Please be aware that each release may include backward-incompatible changes. Thorough testing in a staging environment is strongly recommended before deploying any new version to production.

If you encounter any issues not covered here, please feel free to report them as GitHub Issues.

Handling Incompatible Data Type Changes

An incompatible data type change can occur in two main scenarios: 1. Upgrading the Connector: A newer version of Debezium might improve how it handles certain data types. For example, it might change its representation of timestamps from a long (epoch milliseconds) to a logical timestamp type. 2. Source Database Schema Change: The schema in your source database might change in a way that results in an incompatible type change in the Debezium event.

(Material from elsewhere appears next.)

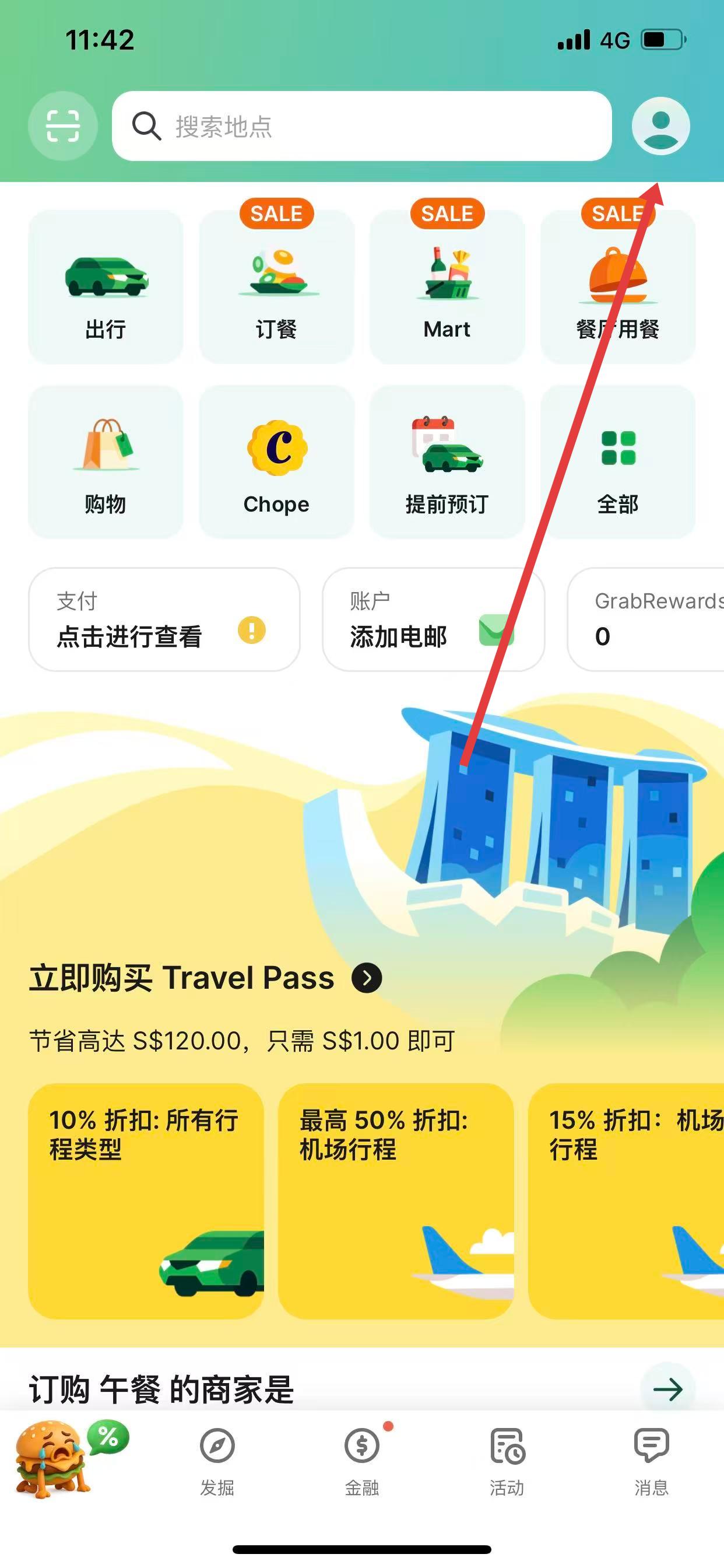Viewport: 724px width, 1568px height.
Task: Select the 出行 car service tile
Action: pos(106,286)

In either case, the Debezium Iceberg consumer will fail to write the new data and log an error similar to this:

java.lang.IllegalArgumentException: Cannot change column type: order_created_ts_ms: long -> timestamp

To handle such a change, you need to perform a manual migration step on your Iceberg table. The strategy is to rename the old column, allowing the consumer to create a new column with the correct type for incoming data.

Migration Steps

Let's use the example of a column order_created_ts_ms changing from long to timestamp. Migrating consumer from 0.8.x to 0.9.x.

  1. Stop the Debezium Server to prevent further write attempts.

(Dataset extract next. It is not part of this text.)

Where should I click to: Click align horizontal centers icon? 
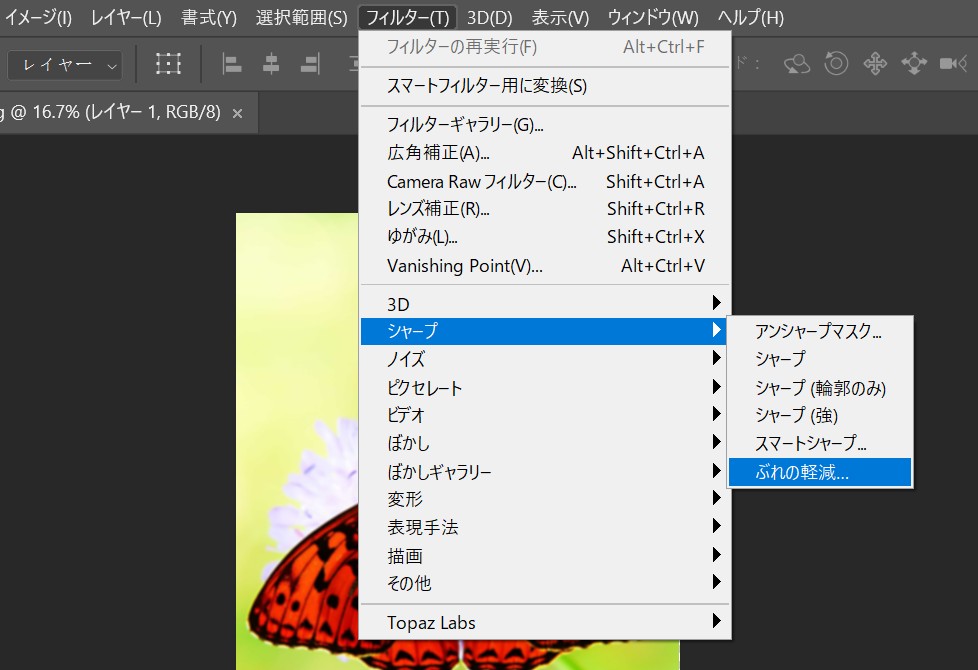click(271, 65)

  2. Adjust the Table Schema

    You have two primary options to resolve the schema mismatch. Choose the one that best fits your table size and operational requirements.

    Option 1: Rewrite the Table (for small tables)

    If your table is small, you can rewrite its entire contents while converting the problematic column to the new data type. This approach avoids having separate columns for old and new data but can be very expensive for large tables.

    ⚠️ Warning: This operation rewrites the entire table and can be very slow and costly. It is generally not recommended for large production tables.

    Using Spark SQL, you can replace the table with the result of a query. The new table schema will be inferred from the SELECT statement.

    -- Make sure to include ALL columns from the original table to avoid data loss.
    INSERT OVERWRITE my_catalog.my_db.my_table
    SELECT
      id,
      -- other_column_1,
      -- other_column_2,
      timestamp_millis(order_created_ts_ms) AS order_created_ts_ms
    FROM my_catalog.my_db.my_table;
    

    Option 2: Rename the Column (Recommended for large tables)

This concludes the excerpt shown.